Martin the colleague

Created by Martin 3 years ago
I first met Martin in 1976 when he was head of Biology at the Radcliffe School and I was starting my first job in the teaching world. Putting it simply, he was the reason I survived my first year. Martin probably knew the meaning of ‘panic’, but only from a dictionary. He emanated calmness and took everything in his stride – the perfect mentor for his ‘volatile Welshman’. An assertive, driving go-getter he certainly wasn’t, yet Martin quietly excelled at anything he became interested in, be it canoeing, rowing, music, beekeeping or making skeps, (who else would Disney go to for the latter?).
 
One of the very rare times I saw him off-balance was at the start of what everyone thought would be a normal school day. Martin walked quickly into the biology prep room with a worried air, which instantly raised our tension levels to Defcon 2. It turned out that there was a big exhibition at Green Park, and the head had, some time ago, asked him to prepare an exhibition for it. Martin had duly filed and forgotten the conversation until the head reminded him about it that morning, saying he hoped the display was ready as he would be standing alongside it. What’s more, he’d been informed that it was one of the exhibits that Princess Anne was due to stop and discuss with him. 
 
How long have we got, we asked? Until tonight, was the inevitable response. Hyperdrive engaged. An appropriate display was designed (by Martin) in about three minutes, planned lessons were binned and we all took our timetabled classes out to hunt down the required plant components. The urgency spread to the pupils, and, bless them, they responded. As a result, local inhabitants were treated to the sight of children swaying in trees, searching on hands and knees through meadows, and, in one case, wading into the canal – they were on a mission. Everything was brought back to Martin at mission control, and he started putting it together.
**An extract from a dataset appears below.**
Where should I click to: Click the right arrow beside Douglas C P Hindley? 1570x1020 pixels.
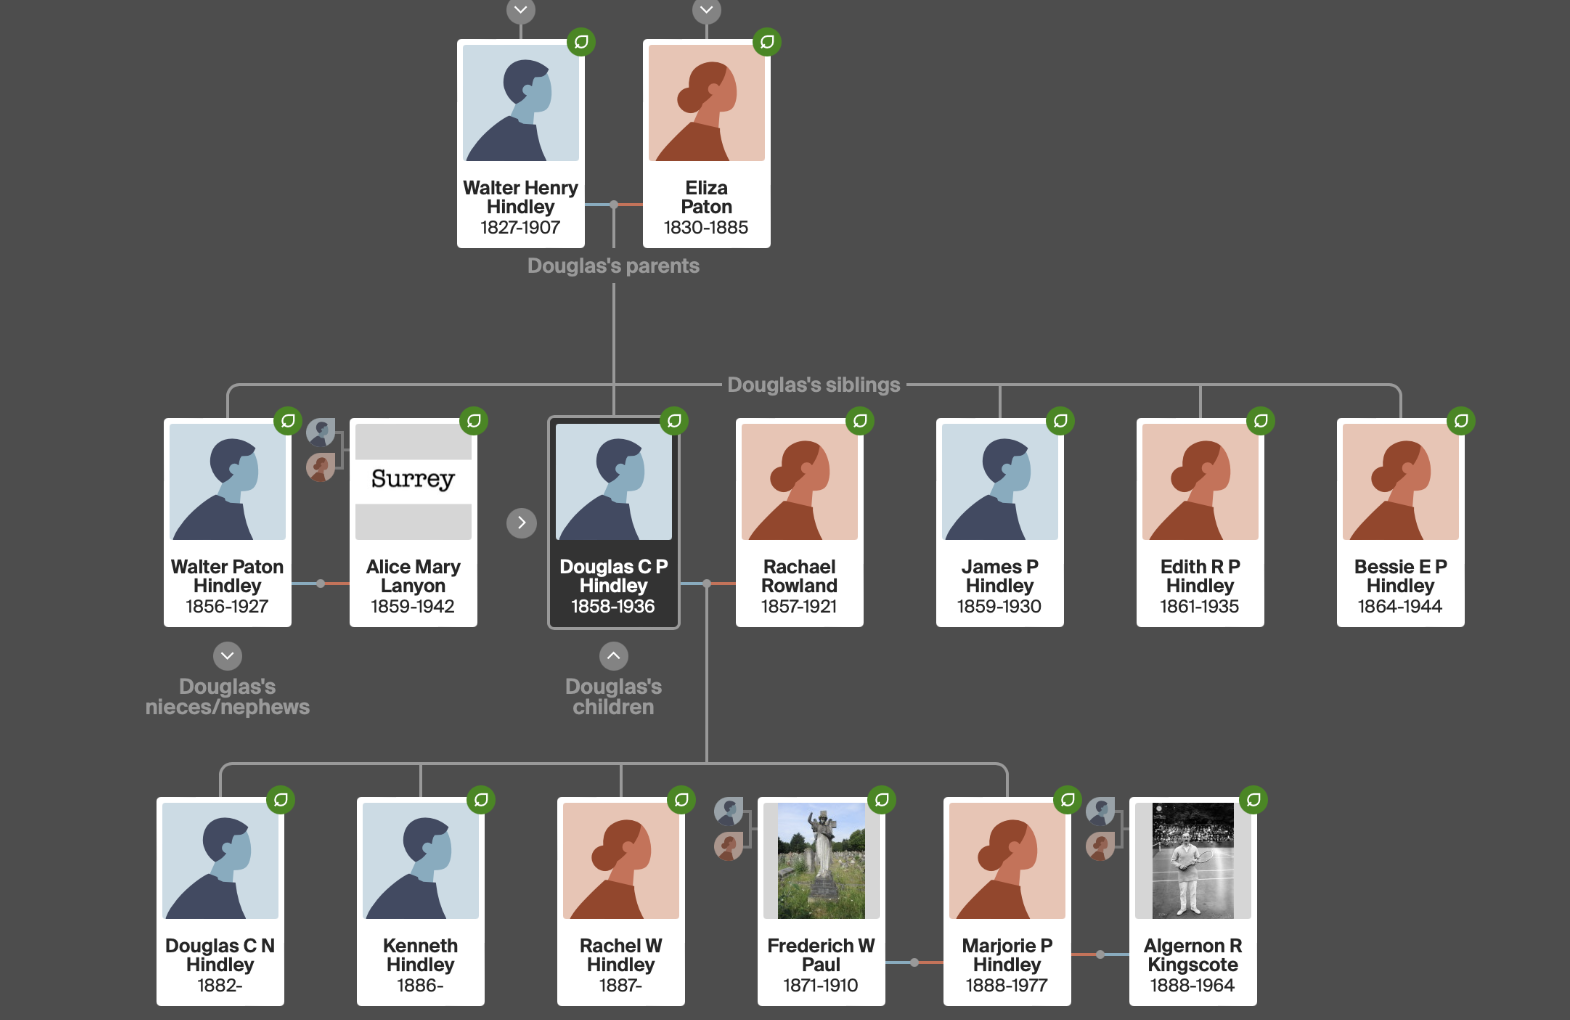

I don’t know how late he worked that evening, but the result was four sequenced aquaria, each containing plants that would be found in the environment as the land in Milton Keynes went from natural state to one disturbed by development and then through recovery phases to a new ecosystem. Brilliant, and delivered to deadline. Martin hadn’t been worried in the least about the possible consequences of failure – he just didn’t want the head to look like a muppet at an event that was clearly very important to him. 
 
That was Martin. I’ll miss him.
 
Cysgu’n dda, hen ffrind.
 
Martin C.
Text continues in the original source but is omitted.